Sans conduire à une évolution aussi marquée, la première crise marocaine de 1905-1906 et le risque avéré d’un affrontement avec l’Allemagne vont servir d’électrochocs : le Conseil supérieur de la défense nationale, premier organisme à vocation politico-stratégique, est créé par le décret du 4 avril 1906.

Le Conseil supérieur de la défense nationale (CSDN), anatomie d’un organisme inédit

Le CSDN se réunit pour la première fois le 6 décembre 1906 au Palais de l’Élysée. Présidé par le chef de l’État, il rassemble le Président du Conseil, les ministres des Affaires étrangères, de la Guerre, de la Marine, des Finances et des Colonies. Le chef d’état-major général de l’Armée (de terre), le chef de l’état-major général de la Marine et le général président du Comité consultatif de défense des Colonies participent également aux séances avec voix consultatives. Le secrétariat, non permanent, est assuré par le général de division secrétaire du Conseil supérieur de la Guerre, assisté de deux officiers supérieurs et d’un sous-officier.

Convoqué à onze reprises de 1906 à 1914, le CSDN s’attache essentiellement aux questions de la défense des côtes, des arsenaux et des liaisons maritimes entre la métropole et les colonies. Réformé une première fois par le décret du 28 juillet 1911, il s’ouvre à des « conseillers techniques » dotés d’une voix consultative et une section d’études permanente, en contact avec la présidence du Conseil, est également créée. La déclaration de guerre d’août 1914 interrompt les travaux de ce nouvel organisme qui, par nature, aurait pourtant dû jouer un rôle central dans la conduite du conflit.

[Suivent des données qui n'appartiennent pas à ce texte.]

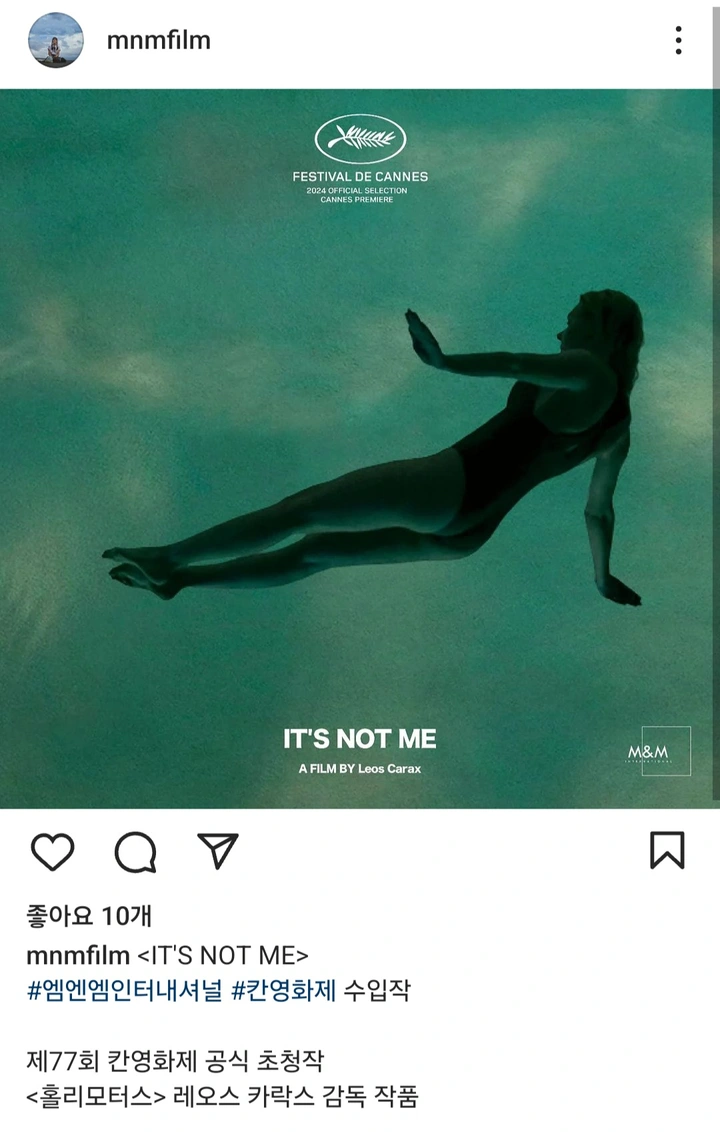Screen dimensions: 720x1132
Task: View the 좋아요 10개 likes list
Action: pyautogui.click(x=89, y=915)
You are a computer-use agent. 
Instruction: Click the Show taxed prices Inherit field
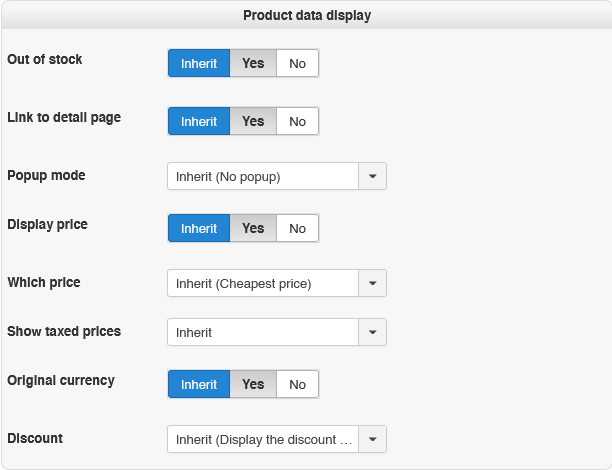click(263, 332)
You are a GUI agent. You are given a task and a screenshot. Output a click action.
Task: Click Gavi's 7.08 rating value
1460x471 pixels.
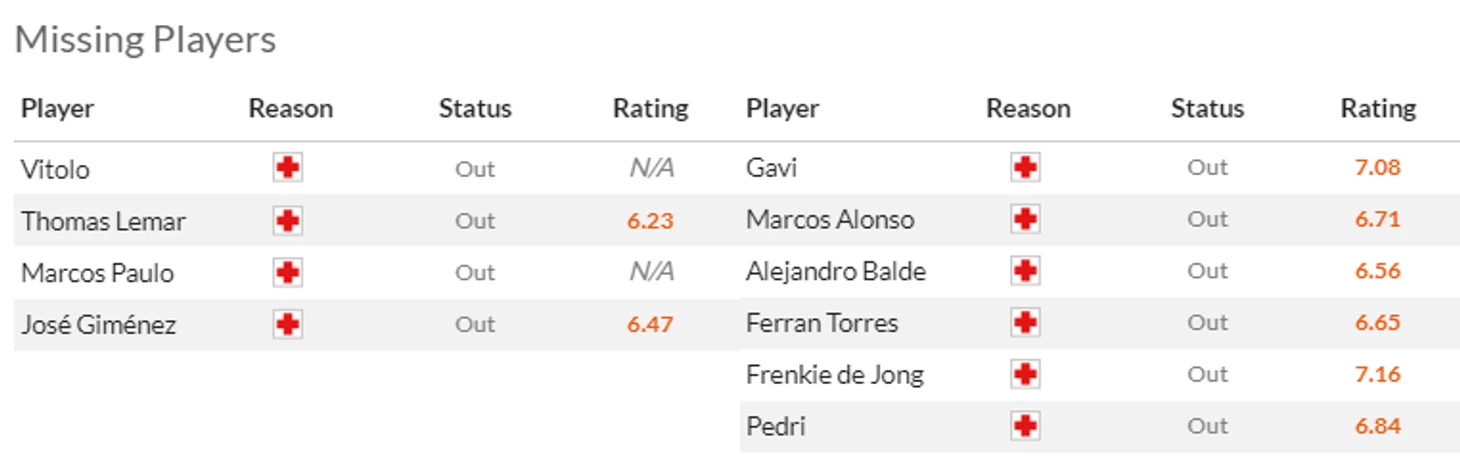coord(1377,167)
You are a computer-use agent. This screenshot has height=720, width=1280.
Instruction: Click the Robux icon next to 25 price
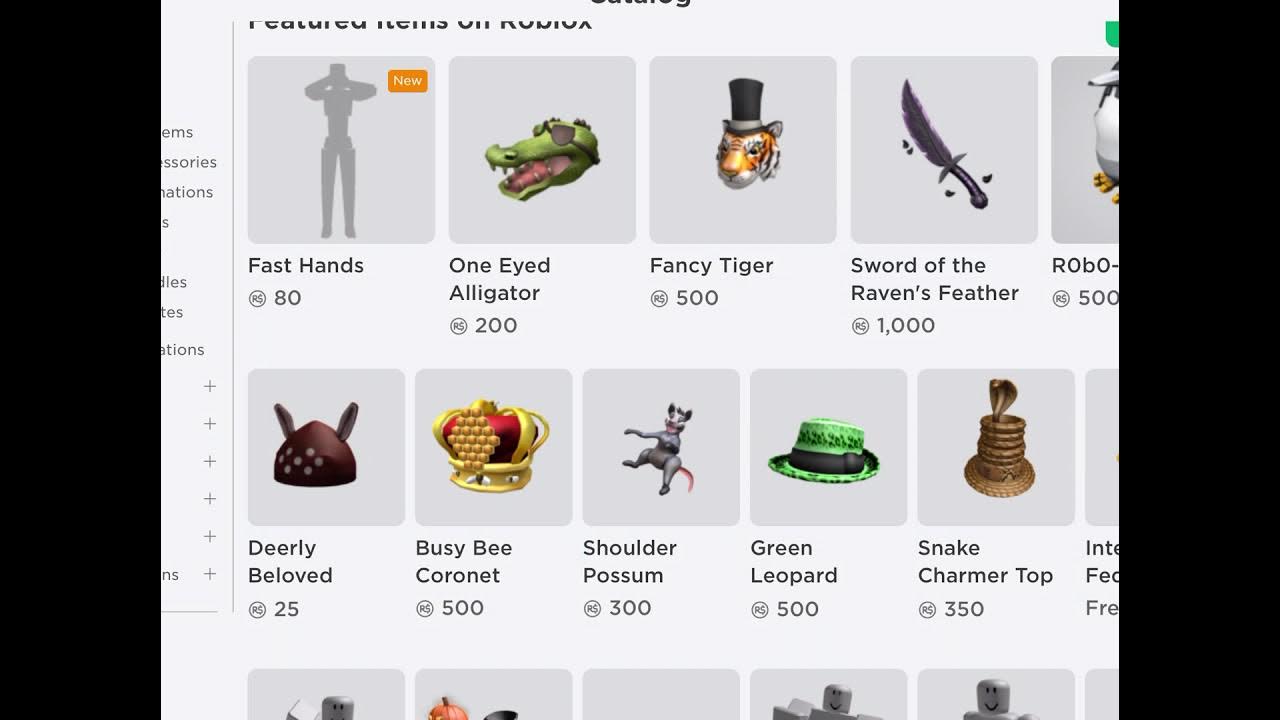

Il faut attendre le mois de mars 1920 pour que ce conseil supérieur soit à nouveau saisi, avec pour principale mission de tirer toutes les leçons du premier conflit mondial. Face à l’insuffisante anticipation par la France de ce que fut finalement la Grande Guerre, il lui incombe en particulier de veiller à une meilleure coordination des différents travaux ministériels dans le cadre « de la préparation de la nation toute entière à la lutte d’ensemble ». Devant l’ampleur de la tâche, la création au côté du CSDN d’un organe permanent de centralisation et de documentation s’impose. Par le décret du 17 novembre 1921, un secrétariat général du Conseil supérieur de la défense nationale (SG-CSDN) est ainsi institué.